----- Supplied entries
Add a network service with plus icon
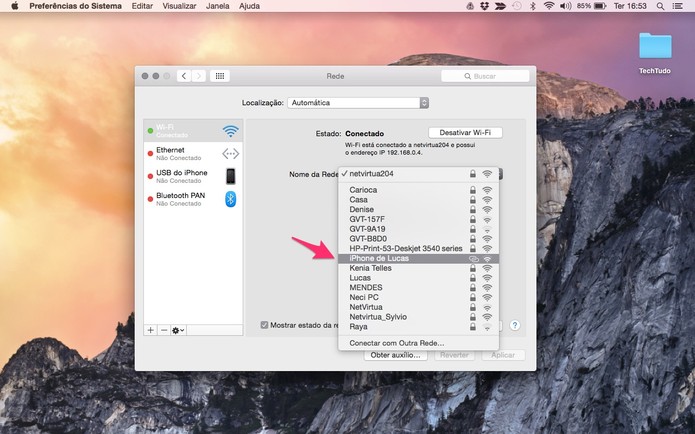Screen dimensions: 695x434 151,330
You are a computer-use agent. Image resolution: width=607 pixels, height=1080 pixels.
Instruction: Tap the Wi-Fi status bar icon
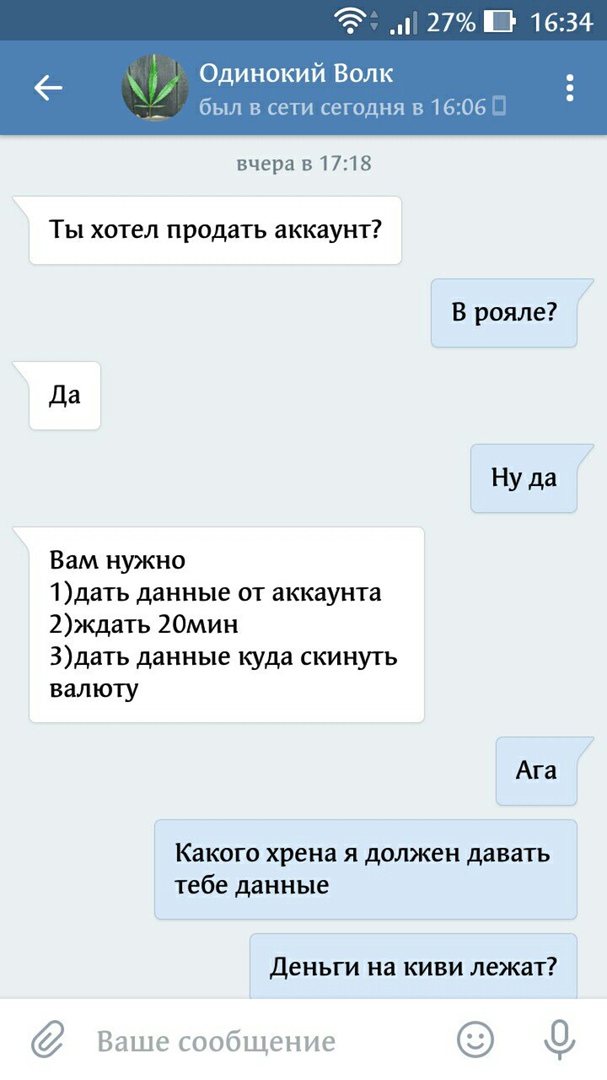click(x=351, y=21)
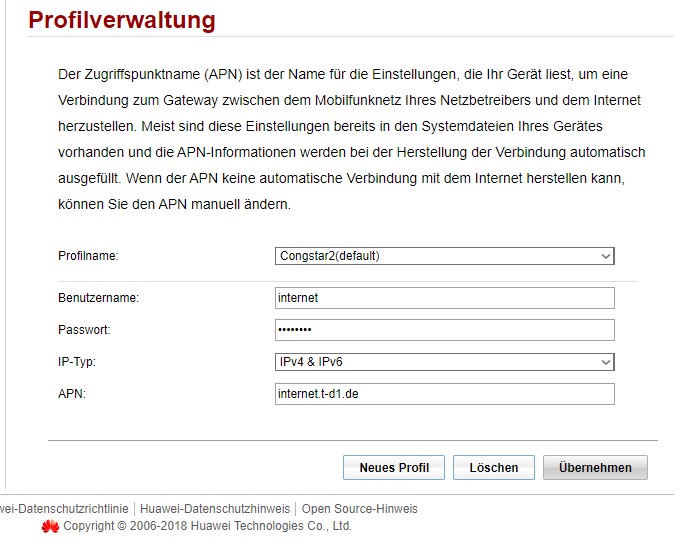Click the APN field containing internet.t-d1.de
Viewport: 695px width, 540px height.
coord(444,394)
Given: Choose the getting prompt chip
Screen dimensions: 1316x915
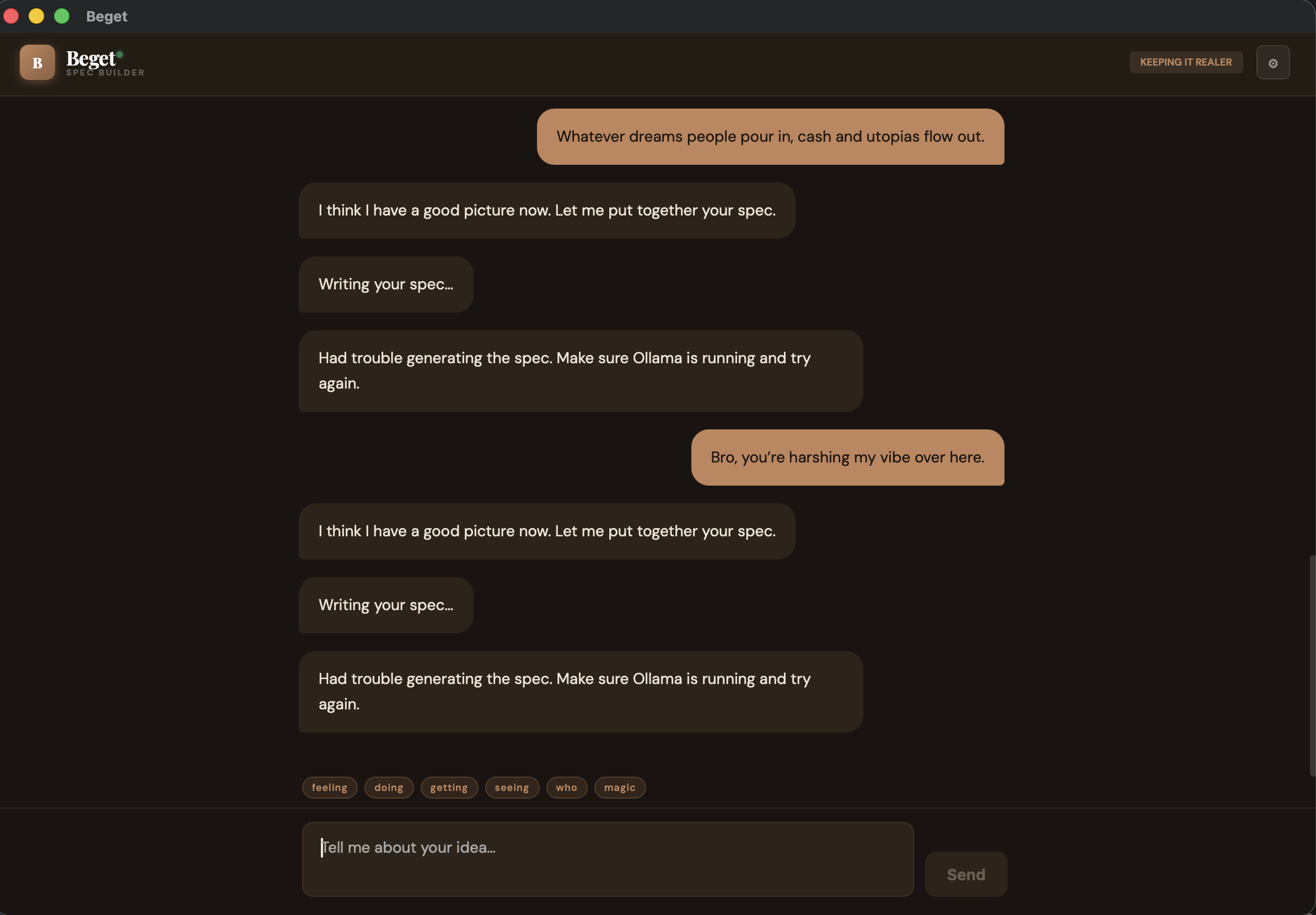Looking at the screenshot, I should pyautogui.click(x=449, y=787).
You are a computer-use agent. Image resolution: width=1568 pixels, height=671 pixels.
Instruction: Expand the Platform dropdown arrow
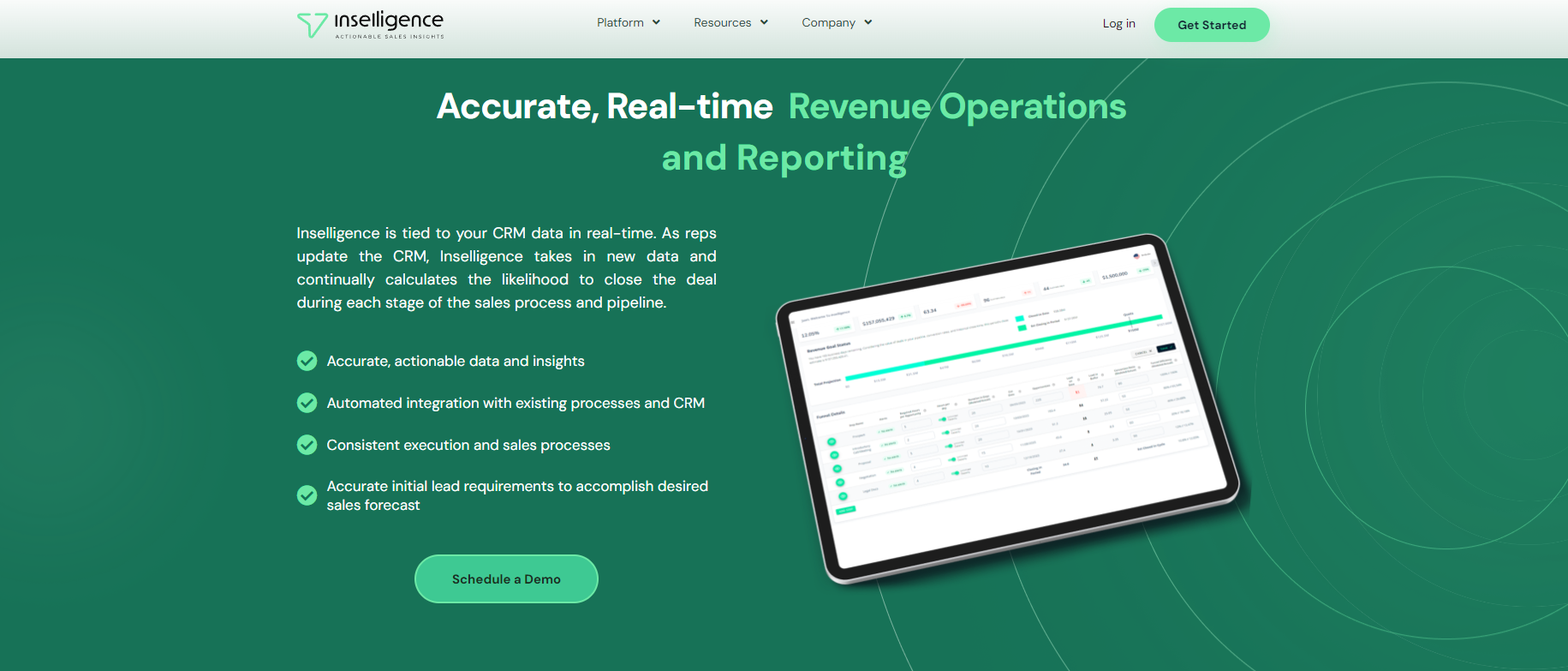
----------
### What to work on
Write all the entries again word for word, minus the pictures.

### Output for this exercise
Add a network service with plus icon
Screen dimensions: 695x434 151,330
You are a computer-use agent. Image resolution: width=607 pixels, height=1080 pixels.
Instruction: Tap the Wi-Fi status bar icon
click(x=351, y=21)
Click the APN field containing internet.t-d1.de
Viewport: 695px width, 540px height.
coord(444,394)
Given: Choose the getting prompt chip
Screen dimensions: 1316x915
Looking at the screenshot, I should pyautogui.click(x=449, y=787).
You are a computer-use agent. Image resolution: width=1568 pixels, height=671 pixels.
Instruction: Expand the Platform dropdown arrow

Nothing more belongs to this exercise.